8 thoughts on “Academic communism comes to Blue States”
  1. What’s going to happen is the smart kids’ families will start hiring tutors or getting them some alternate form of education, especially the asian families. Some will move to get their kids better education.

    1. And so those families will have less available income. It’s like everything the left does is intended to impoverish people.

  2. Equity = lowest common denominator.
    Oh, sorry, math term trigger warning I suppose.
    And why not instead use resources to boost those who aren’t as well prepared? Well, it’s going to cost more. And everything I’ve read says it won’t help, on average, unless the parents are fully engaged in the child’s education. So there’s that culture thing again.

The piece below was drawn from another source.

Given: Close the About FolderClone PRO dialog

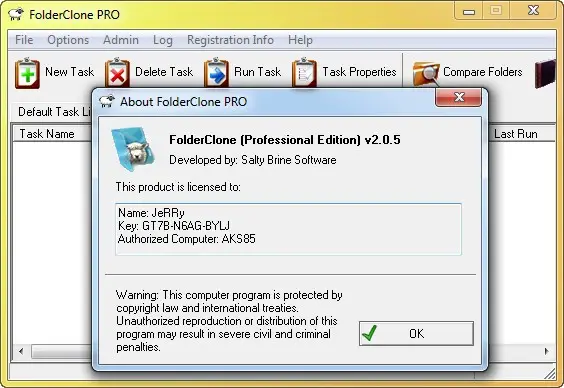Looking at the screenshot, I should pos(458,97).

    1. Boris agreed but I would add that not only is there a ‘cultural thing’ but there’s also a ‘victim class status’ which dictates that to excel at math sciences is proof of white privilege, and therefore racist, and thus tyrannical in nature…..which sets the base reasoning of the victim paradigm.

    2. Also god forbid that any money spent on the school system benefits the children. First comes the Union, then comes everyone close to the Union. The children get nothing, they rather toss the money into some kind of diversity/green energy/world peace event than have the children gain something valuable from it.

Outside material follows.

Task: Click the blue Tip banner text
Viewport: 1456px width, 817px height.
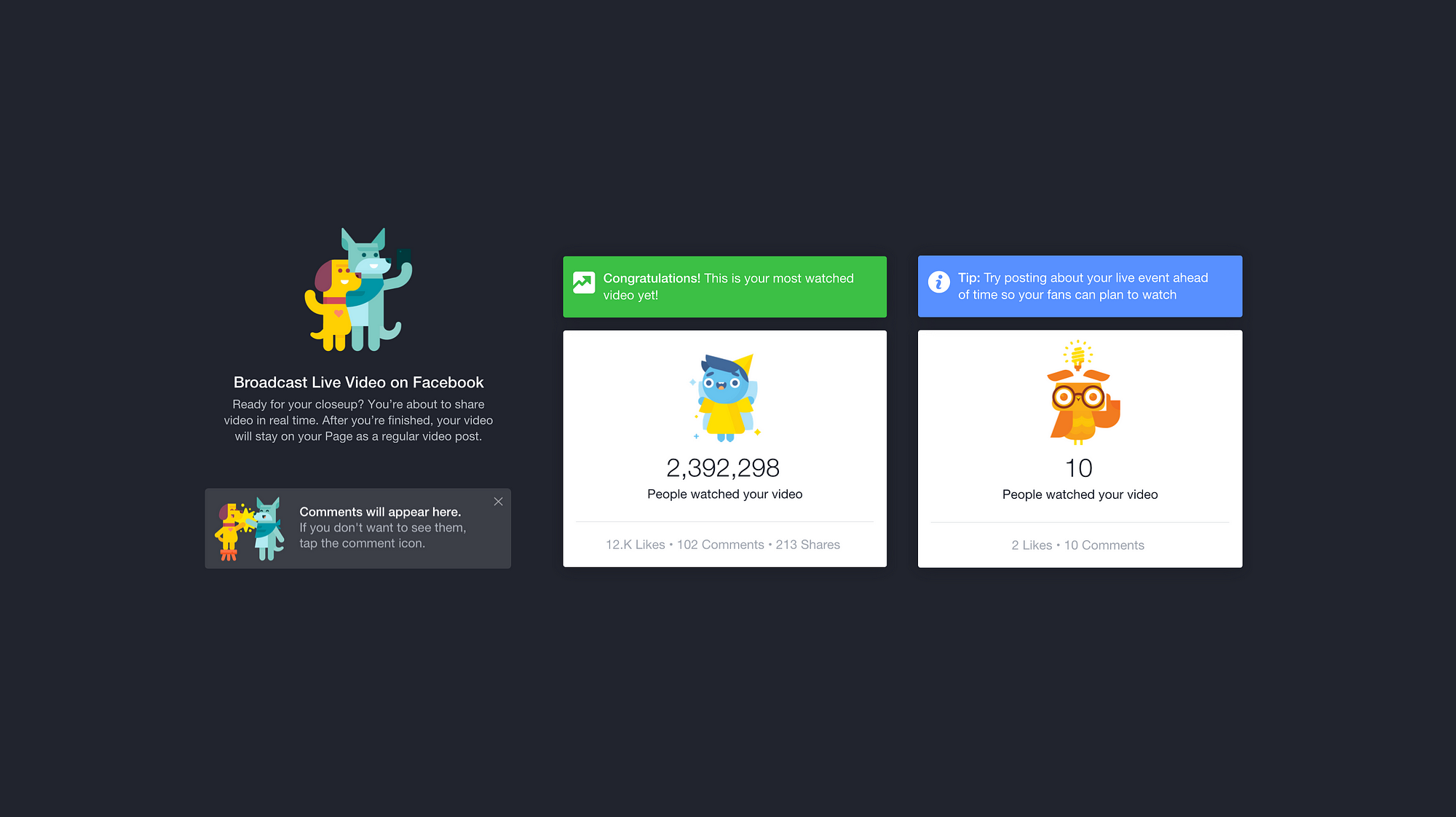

  3. The powers that be are doing their damndest to make “Harrison Bergeron” a documentary…

  4. Not to mention we get the best tyrannical government of all time, one which has perfected the slowest march toward death and misery that could ever be invented.
    It is an interesting to study the history of capital punishment. The Romans touted their Cross as the most superior form of punishment because it was engineered to keep the treasonist alive longer than any other form of death which enabled enough time for even the more hardened evil people to have enough time to be more honest and thorough with their confession to their god. Increasing the possibility of greater mercy. Romans claimed their cross was the most humane of all systems of capital punishment.
    America will claim their tyrannical rule is the most merciful considering all injustices of life.

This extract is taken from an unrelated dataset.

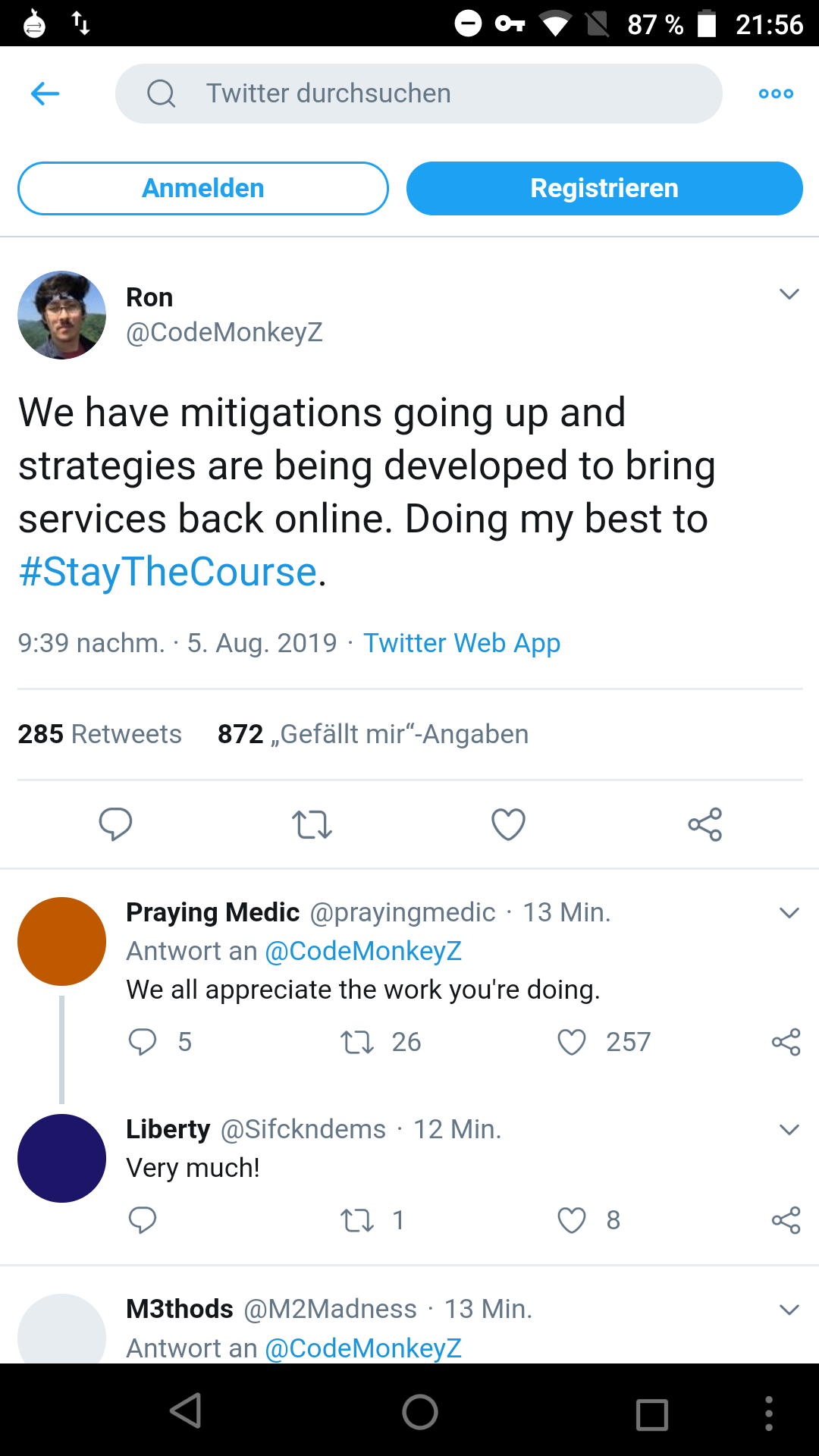Share Ron's main tweet

click(x=704, y=824)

  5. This is exactly the mind of stuff I was observing and stsrtinng to see happen in high school and exactly what I was getting at in reply to Hagar’s post.
    Seeing a disparity between students who are achieving and those that don’t for whatever reason, we do the American thing, which is to do the cheapest and most half assed solution that doesn’t address the causes, but the symptoms and does so in the most asinine way possible. Too hard and expensive to actually help the kids who are struggling and address the causes, so we will simply reduce everyone to a lower lever that everyone meets so our arbitrary metrics are now good. Back pats handies all around to celebrate our success! Huzzah!
    Its not to whole thing, but man no child left behind certainly didn’t help.